El segundo relato se introduce así: «Le presentaban unos niños para que los tocara; pero los discípulos los reñían». Los padres de esos niños consideraban un bien para sus hijos el contacto con Jesús. La unión de amor con Jesús es el bien máximo para ellos, y para todo ser humano. Jesús corrige la actitud de sus discípulos: «Dejen que los niños vengan a mí, no se lo impidan». Y aprovecha la ocasión para formular una norma que es necesaria para entender su enseñanza: «De los que son como niños es el Reino de Dios. En verdad les digo: el que no reciba el Reino de Dios como un niño, no entrará en él». ¿Qué relación tiene este episodio con el anterior?

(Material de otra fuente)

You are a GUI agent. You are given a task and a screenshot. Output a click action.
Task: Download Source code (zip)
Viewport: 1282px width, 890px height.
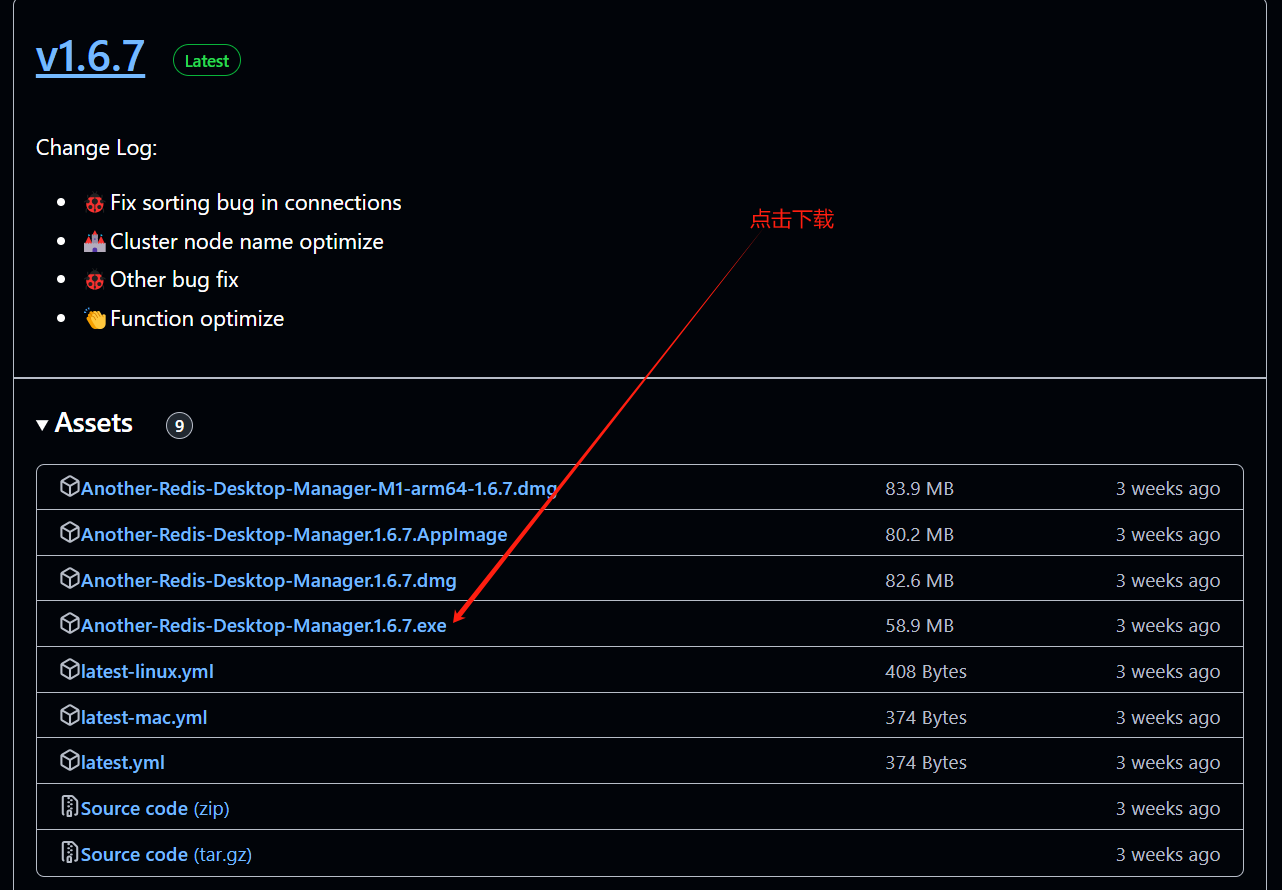(155, 808)
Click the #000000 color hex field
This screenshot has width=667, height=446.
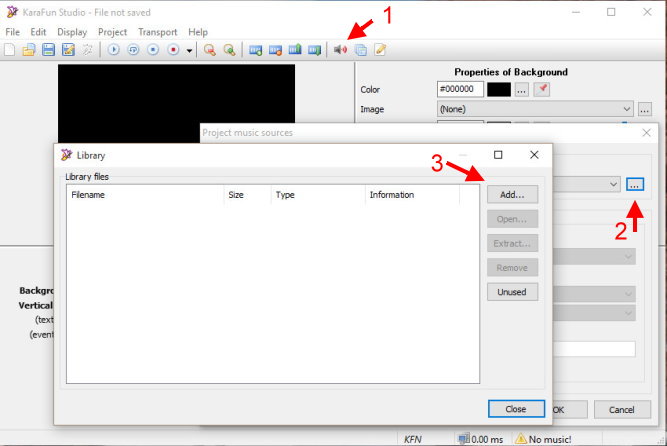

Ambos episodios tienen una relación estrecha. El mayor bien que Jesús ha procurado a los niños es su ley de indisolubilidad del matrimonio. Todo el sufrimiento de los niños consiste en carecer de un padre y una madre que sean «una sola carne». Por otro lado, Jesús declara que hay que ser como niño para entender su enseñanza sobre el matrimonio. Los niños no entienden el divorcio; ellos sólo entienden la unidad y amor entre su padre y madre. Ellos entienden por instinto, pero claramente, que proceden de un solo principio, que ellos ven en la unión de su padre y madre. Es difícil medir el daño cierto producido en un niño, cuando la separación de sus padres contradice esa percepción instintiva que ellos tienen. Para qué decir los abandonos de los niños y los abusos a que están expuestos cuando se introduce en la intimidad del hogar un hombre que no es su padre.